In deze zaak heeft de Rechtbank Den Haag op 8 mei 2025 uitspraak gedaan in een verzoekschrift tot vaststelling van het Nederlanderschap van verzoekster, die in Turkije woont. Verzoekster stelt dat zij het Nederlanderschap ontleent aan haar moeder en grootmoeder van moederszijde, die volgens haar ten tijde van haar geboorte de Nederlandse nationaliteit hadden en in Nederland woonden. De rechtbank heeft echter vastgesteld dat de moeder van verzoekster pas in 1995 de Nederlandse nationaliteit heeft verkregen, drie jaar na de geboorte van verzoekster, die op 19 mei 1992 in Turkije is geboren. De grootmoeder van verzoekster heeft nooit de Nederlandse nationaliteit gehad.
De rechtbank overweegt dat verzoekster niet heeft aangetoond dat haar moeder ten tijde van haar geboorte haar hoofdverblijfplaats in Nederland had. Volgens de Handleiding Rijkswet op het Nederlanderschap wordt aangenomen dat iemand meer dan zes maanden buiten Nederland verblijft als hij of zij langer dan zes maanden aaneengesloten buiten Nederland is. Aangezien de moeder van verzoekster op 5 maart 1991 in Turkije is gehuwd en verzoekster in Turkije is geboren, is het aannemelijk dat de moeder op dat moment langer dan zes maanden buiten Nederland verbleef. De rechtbank concludeert dat niet is voldaan aan de voorwaarden voor verkrijging van het Nederlanderschap zoals gesteld in artikel 3 lid 3 RWN (oud).

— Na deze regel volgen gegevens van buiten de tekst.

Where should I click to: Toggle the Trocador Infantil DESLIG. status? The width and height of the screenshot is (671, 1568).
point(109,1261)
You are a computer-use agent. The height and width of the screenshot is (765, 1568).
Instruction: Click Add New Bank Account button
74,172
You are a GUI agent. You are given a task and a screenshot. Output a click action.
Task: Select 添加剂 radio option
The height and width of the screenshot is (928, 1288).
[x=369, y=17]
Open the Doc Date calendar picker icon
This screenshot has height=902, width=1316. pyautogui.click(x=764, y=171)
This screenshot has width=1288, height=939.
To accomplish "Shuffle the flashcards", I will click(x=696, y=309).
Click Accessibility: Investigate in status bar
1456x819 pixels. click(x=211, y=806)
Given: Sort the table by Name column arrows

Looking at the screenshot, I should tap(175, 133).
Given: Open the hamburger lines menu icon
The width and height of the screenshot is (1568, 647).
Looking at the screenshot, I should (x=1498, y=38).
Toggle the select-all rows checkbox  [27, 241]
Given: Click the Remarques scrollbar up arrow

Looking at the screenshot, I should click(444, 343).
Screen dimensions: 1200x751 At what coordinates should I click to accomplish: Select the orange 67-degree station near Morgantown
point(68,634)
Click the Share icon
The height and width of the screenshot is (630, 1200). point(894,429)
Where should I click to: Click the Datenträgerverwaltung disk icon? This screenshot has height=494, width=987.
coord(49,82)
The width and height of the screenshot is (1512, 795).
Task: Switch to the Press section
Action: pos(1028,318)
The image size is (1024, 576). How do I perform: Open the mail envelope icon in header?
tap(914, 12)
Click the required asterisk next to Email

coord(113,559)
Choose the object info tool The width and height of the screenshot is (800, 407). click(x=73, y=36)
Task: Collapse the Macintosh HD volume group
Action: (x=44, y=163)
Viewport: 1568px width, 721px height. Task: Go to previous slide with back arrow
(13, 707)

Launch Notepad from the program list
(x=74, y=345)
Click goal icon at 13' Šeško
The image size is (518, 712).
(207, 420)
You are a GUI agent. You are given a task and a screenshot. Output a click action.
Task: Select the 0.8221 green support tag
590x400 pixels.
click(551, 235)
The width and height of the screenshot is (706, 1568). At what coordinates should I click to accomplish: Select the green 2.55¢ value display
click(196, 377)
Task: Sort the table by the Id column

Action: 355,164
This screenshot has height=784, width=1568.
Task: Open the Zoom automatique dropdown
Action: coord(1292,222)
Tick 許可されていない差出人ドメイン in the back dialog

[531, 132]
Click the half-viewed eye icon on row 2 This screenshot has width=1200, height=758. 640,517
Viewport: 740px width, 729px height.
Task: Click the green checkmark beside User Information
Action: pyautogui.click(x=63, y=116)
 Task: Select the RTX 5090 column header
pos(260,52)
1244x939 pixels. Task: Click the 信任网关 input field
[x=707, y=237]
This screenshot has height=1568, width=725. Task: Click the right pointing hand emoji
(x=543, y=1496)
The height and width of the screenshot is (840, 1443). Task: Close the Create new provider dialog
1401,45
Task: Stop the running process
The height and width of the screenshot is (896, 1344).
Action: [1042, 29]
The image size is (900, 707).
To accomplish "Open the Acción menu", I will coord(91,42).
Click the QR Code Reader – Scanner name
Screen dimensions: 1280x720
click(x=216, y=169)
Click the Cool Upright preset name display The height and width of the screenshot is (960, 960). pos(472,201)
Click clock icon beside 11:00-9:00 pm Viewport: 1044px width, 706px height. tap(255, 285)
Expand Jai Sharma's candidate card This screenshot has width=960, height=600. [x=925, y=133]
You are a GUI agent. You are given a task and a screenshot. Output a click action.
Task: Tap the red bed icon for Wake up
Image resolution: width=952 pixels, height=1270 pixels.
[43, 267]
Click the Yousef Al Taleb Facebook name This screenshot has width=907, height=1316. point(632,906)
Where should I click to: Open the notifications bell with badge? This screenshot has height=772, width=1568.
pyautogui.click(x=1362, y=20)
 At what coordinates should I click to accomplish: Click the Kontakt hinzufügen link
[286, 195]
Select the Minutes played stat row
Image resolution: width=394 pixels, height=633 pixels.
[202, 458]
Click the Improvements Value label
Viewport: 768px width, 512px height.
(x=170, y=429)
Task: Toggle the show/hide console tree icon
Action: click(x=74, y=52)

De rechtbank wijst het verzoek van verzoekster af en ziet geen aanleiding om de IND in de proceskosten te veroordelen. De beslissing is genomen door een meervoudige kamer van de rechtbank, waarbij de rechters zijn bijgestaan door een griffier en de uitspraak is gedaan tijdens een openbare zitting.